There are times where it is useful to make a copy of a collection, take a random sample of a collection or even split a collection into a training set and test set. Cloning is the general term used in dataset for these types of operations.
First since dataet is a folder with collections.json, buckets and frames we can “clone” an the complete collection by simply copying the folder and its contents. This can be done with standard operating system tools (e.g. File managers, command line) or in the case of cloud storage with the tools provided by the vender for managing content in the cloud. If you’re working with a whole collection this is the best approach.

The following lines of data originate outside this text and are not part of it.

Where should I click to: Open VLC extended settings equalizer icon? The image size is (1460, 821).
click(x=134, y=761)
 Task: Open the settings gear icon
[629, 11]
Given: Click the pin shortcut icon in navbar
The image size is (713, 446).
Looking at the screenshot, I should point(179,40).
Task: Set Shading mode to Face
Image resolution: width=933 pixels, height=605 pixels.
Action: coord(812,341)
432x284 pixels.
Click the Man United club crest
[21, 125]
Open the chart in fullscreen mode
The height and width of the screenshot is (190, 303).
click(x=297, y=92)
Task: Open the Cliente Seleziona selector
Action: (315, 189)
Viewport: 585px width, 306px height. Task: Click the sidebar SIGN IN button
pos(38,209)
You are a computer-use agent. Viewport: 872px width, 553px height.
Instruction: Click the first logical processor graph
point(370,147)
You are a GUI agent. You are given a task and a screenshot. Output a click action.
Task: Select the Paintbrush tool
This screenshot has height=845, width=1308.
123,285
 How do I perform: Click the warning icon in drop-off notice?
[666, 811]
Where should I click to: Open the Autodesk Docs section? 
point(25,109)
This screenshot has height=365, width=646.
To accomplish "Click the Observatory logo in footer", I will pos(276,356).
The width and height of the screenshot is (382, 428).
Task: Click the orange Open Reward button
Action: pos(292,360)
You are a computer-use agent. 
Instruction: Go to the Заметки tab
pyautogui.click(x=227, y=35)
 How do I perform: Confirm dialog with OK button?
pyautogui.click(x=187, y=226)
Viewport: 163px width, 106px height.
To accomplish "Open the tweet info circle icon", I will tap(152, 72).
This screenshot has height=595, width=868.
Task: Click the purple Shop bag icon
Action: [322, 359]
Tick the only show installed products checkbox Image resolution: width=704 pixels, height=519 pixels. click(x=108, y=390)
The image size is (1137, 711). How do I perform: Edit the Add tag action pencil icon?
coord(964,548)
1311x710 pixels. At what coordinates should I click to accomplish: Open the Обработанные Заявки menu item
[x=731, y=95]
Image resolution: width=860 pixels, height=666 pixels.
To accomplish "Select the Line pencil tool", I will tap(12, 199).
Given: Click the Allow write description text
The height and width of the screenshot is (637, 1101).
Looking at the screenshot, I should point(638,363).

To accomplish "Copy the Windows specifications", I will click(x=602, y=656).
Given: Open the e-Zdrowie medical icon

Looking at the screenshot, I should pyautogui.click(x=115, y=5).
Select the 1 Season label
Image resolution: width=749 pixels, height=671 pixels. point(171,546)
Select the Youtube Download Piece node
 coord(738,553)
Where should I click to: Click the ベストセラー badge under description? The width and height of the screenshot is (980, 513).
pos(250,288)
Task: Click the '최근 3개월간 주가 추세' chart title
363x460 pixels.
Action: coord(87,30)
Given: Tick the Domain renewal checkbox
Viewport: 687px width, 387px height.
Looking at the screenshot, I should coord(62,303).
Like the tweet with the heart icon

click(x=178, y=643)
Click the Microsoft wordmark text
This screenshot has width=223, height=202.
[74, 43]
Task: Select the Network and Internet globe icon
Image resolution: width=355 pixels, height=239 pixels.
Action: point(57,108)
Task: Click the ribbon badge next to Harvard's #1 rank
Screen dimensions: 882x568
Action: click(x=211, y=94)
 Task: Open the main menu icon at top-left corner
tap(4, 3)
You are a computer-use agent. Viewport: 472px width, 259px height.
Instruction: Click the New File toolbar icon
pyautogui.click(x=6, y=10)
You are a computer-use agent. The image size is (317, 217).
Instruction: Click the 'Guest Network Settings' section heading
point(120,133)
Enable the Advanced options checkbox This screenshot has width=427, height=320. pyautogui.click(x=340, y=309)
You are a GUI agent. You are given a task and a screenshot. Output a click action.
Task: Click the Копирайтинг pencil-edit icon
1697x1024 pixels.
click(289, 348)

More frequently I’ve found I need to take a sample of a collection (e.g. because I am developing a bash or Python script that does some batch processing and testing on the whole collection takes too long). This is where you want to use dataset’s clone verb. The basic idea is to get a sample list of keys then use the clone. In the command line version we use the “-sample” option with the keys verb, in Python you need to supply your own function to get a sample list of keys.
In the following examples the origin collection is friends.ds or new sample collection will be friends-sample.ds
On the command line –
dataset keys -sample=5 friends.ds > sample.keys
dataset clone -i sample.keys friends.ds friends-sample.ds
In Python I am assuming you have defined a function called “get_sample_keys()” your self.
keys = get_sample_keys('friends.ds', 5)
err = dataset.clone('friends.ds', keys, 'friends-sample.ds')
As you can see this version of clone works off a set of supplied keys. What if you don’t want to calculate the key list first? e.g I am working in Python and I don’t want to have to write “get_sample_keys()“! That’s what clone-sample (or in Python clone_sample) is for.
The clone-sample verb is about generating sample collections without having to take the extra step of generating a list of sample keys. As an added benefit clone-sample knows which keys we not selected in the sample so it is convienent for creating “training” and “test” collection if you are apply statistical methods.
Let’s take a shorten version of generating a sample of size 5 for our friends collection.
dataset clone-sample -size=5 friends.ds friends-sample.ds
Likewise in python this becomes
err = dataset.clone_sample('friends.ds', 5, 'friends-sample.ds')
if err != '':
print(err)
By adding a second target collection name we can use clone-sample to create both the training and test collection. Here’s an example with our friends.ds collection creating training.ds and test.ds.
dataset clone-sample -size=5 friends.ds training.ds test.ds
err = dataset.clone_sample('friends.ds', 5, 'training.ds', 'test.ds')
if err != '':
print(err)